Webster Groves Police received an anonymous call Friday morning, Sept. 21, saying a student had been shot in the bathroom at an elementary school. A lockdown was then initiated in the schools where the incident could have happened.
Givens Elementary School, Steger Sixth Grade Center, Hixson Middle School and Webster Groves High School were on a lockdown that lasted less than an hour.
Cathy Vespereny, Chief Communications Officer for the Webster School District, said the superintendent got a call from the Webster Groves Police Department. They made a decision to lock down schools to ensure everyone’s safety.
Vespereny said administrators checked every bathroom in the middle school, sixth-grade center, high school and elementary schools, and they did not find anything wrong.
Lieutenant Andy Miller, a public information officer at the Webster Groves Police Department, said the officers did not have a victim or specific location after they traced the phone call.
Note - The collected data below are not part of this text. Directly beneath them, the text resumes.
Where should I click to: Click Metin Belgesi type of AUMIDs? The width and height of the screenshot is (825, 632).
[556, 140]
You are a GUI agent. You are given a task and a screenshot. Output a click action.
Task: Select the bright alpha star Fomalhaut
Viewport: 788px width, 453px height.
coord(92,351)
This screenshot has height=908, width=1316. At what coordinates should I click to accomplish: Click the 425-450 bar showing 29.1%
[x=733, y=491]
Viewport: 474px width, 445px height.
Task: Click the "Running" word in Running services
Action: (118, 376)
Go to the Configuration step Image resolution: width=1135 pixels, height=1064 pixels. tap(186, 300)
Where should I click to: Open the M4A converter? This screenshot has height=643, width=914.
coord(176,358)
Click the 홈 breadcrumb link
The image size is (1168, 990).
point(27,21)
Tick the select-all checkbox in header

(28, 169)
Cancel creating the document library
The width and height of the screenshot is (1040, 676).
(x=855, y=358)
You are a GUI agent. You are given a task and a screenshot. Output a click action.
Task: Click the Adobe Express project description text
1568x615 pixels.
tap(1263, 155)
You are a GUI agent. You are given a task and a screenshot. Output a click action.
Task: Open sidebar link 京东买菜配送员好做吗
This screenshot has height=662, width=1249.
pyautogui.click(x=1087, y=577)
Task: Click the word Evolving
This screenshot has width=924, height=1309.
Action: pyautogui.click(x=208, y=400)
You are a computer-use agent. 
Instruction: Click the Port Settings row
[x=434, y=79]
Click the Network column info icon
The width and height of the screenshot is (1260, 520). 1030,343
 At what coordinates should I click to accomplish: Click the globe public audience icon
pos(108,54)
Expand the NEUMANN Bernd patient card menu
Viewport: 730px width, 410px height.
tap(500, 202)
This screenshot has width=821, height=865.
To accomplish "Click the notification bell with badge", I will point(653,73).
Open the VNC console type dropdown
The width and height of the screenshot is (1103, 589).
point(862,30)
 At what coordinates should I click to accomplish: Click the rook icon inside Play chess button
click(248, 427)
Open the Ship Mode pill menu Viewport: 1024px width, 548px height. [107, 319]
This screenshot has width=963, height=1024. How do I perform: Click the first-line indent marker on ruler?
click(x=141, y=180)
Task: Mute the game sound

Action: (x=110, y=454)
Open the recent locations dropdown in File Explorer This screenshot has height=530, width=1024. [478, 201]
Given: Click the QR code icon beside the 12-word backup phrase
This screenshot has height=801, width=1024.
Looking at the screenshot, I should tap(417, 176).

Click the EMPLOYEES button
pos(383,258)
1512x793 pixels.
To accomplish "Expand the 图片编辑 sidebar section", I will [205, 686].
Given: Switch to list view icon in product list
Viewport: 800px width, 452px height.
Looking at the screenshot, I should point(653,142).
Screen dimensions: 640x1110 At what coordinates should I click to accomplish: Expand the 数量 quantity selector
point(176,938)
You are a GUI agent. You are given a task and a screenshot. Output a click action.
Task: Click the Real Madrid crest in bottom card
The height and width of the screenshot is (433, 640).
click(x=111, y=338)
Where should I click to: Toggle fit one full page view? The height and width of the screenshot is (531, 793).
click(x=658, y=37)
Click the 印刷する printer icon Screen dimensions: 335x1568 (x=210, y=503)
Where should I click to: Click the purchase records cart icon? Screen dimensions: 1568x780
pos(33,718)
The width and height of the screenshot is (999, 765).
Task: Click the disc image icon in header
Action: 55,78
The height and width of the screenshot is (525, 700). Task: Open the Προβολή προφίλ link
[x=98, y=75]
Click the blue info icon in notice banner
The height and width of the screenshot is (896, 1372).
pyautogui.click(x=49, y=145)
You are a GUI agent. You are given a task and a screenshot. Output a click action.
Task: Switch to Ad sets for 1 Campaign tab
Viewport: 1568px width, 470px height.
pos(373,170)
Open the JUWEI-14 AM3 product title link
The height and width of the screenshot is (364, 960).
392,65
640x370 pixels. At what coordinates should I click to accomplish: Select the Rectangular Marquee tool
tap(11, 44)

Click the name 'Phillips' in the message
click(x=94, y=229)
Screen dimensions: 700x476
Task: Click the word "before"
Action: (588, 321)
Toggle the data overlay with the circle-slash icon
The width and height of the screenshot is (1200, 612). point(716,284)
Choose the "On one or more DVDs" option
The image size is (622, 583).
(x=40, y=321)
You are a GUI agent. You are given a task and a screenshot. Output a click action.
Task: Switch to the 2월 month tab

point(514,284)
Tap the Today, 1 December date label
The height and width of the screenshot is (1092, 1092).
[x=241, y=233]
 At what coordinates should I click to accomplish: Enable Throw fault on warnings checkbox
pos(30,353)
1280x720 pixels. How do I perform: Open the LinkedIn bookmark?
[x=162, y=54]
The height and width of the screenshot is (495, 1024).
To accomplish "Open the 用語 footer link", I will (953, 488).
They discovered it was a prank call from a juvenile, and they classified it as unfounded.
Briana Shawver, an adjunct sociology professor at Webster University, said numerous reasons could explain why this type of incident happened. She said the incident could have to do with the pressure children and teens face.
“I think kids are in a lot of pressure these days, to perform, to have a social life, to be someone they necessarily don’t want to be or what they feel like they should be,” Shawver said.
Shawver said that some kids cannot handle the pressure coming from their peers, teachers and parents. She said to prevent lockdowns and potential threats in schools, schools should teach kids how to cope with intimidation. Shawver said instead society just keep pushing them and not letting them show their emotions.
“I think schools need to invest more time into taking care of students outside their education,” Shawver said.
Vespereny said a prank call is challenging for school districts to deal with because there is not many ways to tackle it. She said the schools are being cautious, and they reacted to make sure everyone was safe. She said there is a crisis plan for every school in place when the superintendent makes a decision that can happen quickly on whether to take the precautionary measure of having a lockdown.
Vespereny said she is not certain what will happen next, but the teachers and students are trained to know what to do.
“One of our elementary [schools] is having an intruder drill,” Vespereny said. “So even the little kindergartners are learning how to do what they’re told when a threat is called in.”